By Ewan Jones BBC News, New York |

A place of spiralling crime and sky-high drug abuse rates; an artistic hub unrivalled in scale and diversity; a prime spot for real estate development - if any one area embodies the various faces of American life, it is the East Village in downtown Manhattan. Over the decades, the Village has played home to a whole generation of American artists, from Bob Dylan, to Allen Ginsberg, to The Ramones.
 Lou Reed is one of many musicians to back East Village life |
But the communal culture of the East Village is under threat.
Soaring real estate prices, and former mayor Rudolph Giuliani's "zero tolerance" crackdowns on nightlife venues, have transformed the area in recent years.
As young artists are driven increasingly further afield, to areas such as Brooklyn and Hoboken, many are wondering whether the East Village has lost its countercultural edge.
The Howl Festival, which ran from 21-28 August, aimed to answer this question in the negative.
Now in its third year, the event - named after a poem by Beat Generation poet Ginsberg - attempts to celebrate Village life in all its forms, and highlight the factors threatening its existence.
Liberal refuge
Phil Hartman, founder and Executive Director of Howl, is adamant about the importance of the East Village.
"We always joke that the East Village should secede from the rest of America. But seriously, this community has offered artists and young people of all varieties a liberal refuge from the narrow-minded, parochial attitudes elsewhere in the country," he says.
Hartman himself recalls moving to the Village as a young graduate: "I worked at first in a music store, and soon enough found myself hanging out with people like Patti Smith and Tom Verlaine [singer from 70s punk-band Television]."
Hartman's memories and contacts gave him the idea of putting on a yearly arts festival. Howl's schedule spans everything from the stars to the gutter.
 | With this rush of development that's going on, it's just squeezing everybody out of the city |
East Village legends such as Debbie Harry and Lou Reed play alongside a spectrum of performers ranging from the ferociously talented to the downright weird.
"Howl has certainly proved that the East Village sense of community has survived intact," Hartman says.
The numbers certainly bear him out - an estimated 15,000 people packed into Tomkins Square Park, the scene of anti-police riots in the 1990s, to attend Wigstock, a flamboyant pastiche of the notorious Woodstock gatherings.
A demonstration of the strength of community that exists within the East Village, can be seen in the affection obviously felt towards the area, by artists who have long since moved on to worldly success.
Desirable location
Debbie Harry moved to the East Village as a young, aspiring artist.
Last week, she returned, to play an intimate venue near Tomkins Park, with her band The Jazz Passengers.
"I first came here when I got my first job in New York City," she says.
"Really, you wouldn't recognise how much the East Village has changed. Back then, it was a good cheap place to live.
"...With this rush of development that's going on, it's just squeezing everybody out of the city."

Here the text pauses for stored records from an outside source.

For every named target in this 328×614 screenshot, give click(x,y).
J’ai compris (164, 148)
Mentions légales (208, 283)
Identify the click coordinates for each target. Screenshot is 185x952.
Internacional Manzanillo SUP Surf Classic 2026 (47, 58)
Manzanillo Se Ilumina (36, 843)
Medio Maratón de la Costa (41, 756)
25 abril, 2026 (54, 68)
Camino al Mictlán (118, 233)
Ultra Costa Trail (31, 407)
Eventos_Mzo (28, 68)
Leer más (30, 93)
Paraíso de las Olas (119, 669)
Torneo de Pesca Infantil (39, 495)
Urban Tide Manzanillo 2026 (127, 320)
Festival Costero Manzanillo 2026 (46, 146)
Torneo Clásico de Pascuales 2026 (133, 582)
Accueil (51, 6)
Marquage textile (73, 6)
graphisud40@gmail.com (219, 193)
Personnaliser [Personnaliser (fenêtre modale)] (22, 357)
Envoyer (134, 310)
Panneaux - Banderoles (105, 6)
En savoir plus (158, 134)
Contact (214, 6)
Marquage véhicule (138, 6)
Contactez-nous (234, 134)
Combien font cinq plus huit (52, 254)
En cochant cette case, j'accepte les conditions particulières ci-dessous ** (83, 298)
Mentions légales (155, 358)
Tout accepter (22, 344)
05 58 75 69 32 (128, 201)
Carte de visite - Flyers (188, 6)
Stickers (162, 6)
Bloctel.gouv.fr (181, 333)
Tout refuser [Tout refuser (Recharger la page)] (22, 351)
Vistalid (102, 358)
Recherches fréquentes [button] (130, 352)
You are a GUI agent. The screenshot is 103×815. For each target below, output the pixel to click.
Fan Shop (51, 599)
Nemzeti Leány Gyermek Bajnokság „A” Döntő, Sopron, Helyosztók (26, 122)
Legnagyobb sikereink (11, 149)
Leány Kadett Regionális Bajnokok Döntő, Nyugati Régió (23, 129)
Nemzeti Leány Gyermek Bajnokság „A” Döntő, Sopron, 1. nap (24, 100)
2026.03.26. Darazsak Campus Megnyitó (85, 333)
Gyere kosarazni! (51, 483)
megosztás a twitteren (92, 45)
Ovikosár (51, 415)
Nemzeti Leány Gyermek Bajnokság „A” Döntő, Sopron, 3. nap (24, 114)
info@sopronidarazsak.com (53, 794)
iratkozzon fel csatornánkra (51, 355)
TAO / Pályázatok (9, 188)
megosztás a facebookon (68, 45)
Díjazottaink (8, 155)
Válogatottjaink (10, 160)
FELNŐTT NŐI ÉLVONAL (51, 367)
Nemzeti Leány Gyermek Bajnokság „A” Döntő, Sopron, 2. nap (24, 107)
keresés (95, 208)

Phil Hartman is realistic about the central problem facing the East Village - the irresistible move to development, and gentrification.
"We're digging in there," he says. "Perhaps it's a battle that we can't win. This is now one of the most desirable locations in Manhattan".
The iconic punk club CBGBs, which launched the careers of bands such as Talking Heads and Television, is a case in point.
 Founded in 1973, CBGB's has become an NY institution |
With its lease due to expire, the massive hike in rental prices means the venue faces eviction. A campaign to save CBGBs has been launched, and is prominent throughout the village.
For somewhere with the heritage and recognition-factor of CBGBs, campaigns can certainly be mounted. But the pressing issue is how the budding artists or small businesses of today could even consider moving into the area.
"What we can do is try to encourage the idea that the East Village is as much a place as a state of mind", notes Hartman. "So hopefully the community can be understood by anyone with the right attitude, be they from Hoboken or Tokyo."
Lou Reed rounded the festival off with a reading from Alan Ginsberg, and his own poetry. At Mo Pitkins, a small night venue owned by Hartman, Reed was far removed from his standard image as reserved and cold.
Grinning throughout his delivery of "Howl", the quintessential East Village poem in its celebration and despair at inner city New York Life, he pauses after a number of lines in acknowledgement. "This stuff is just incredible!"
Reed is plain on the significance of Ginsberg and East Village life in his own development as an artist.
"Think how boring life must have been before this poem," he remarks. "It's really very simple - without Ginsberg, there would have been no me."
How many artists were there among the small crowd who would be able to say the same of Ginsberg and Reed in a generation's time?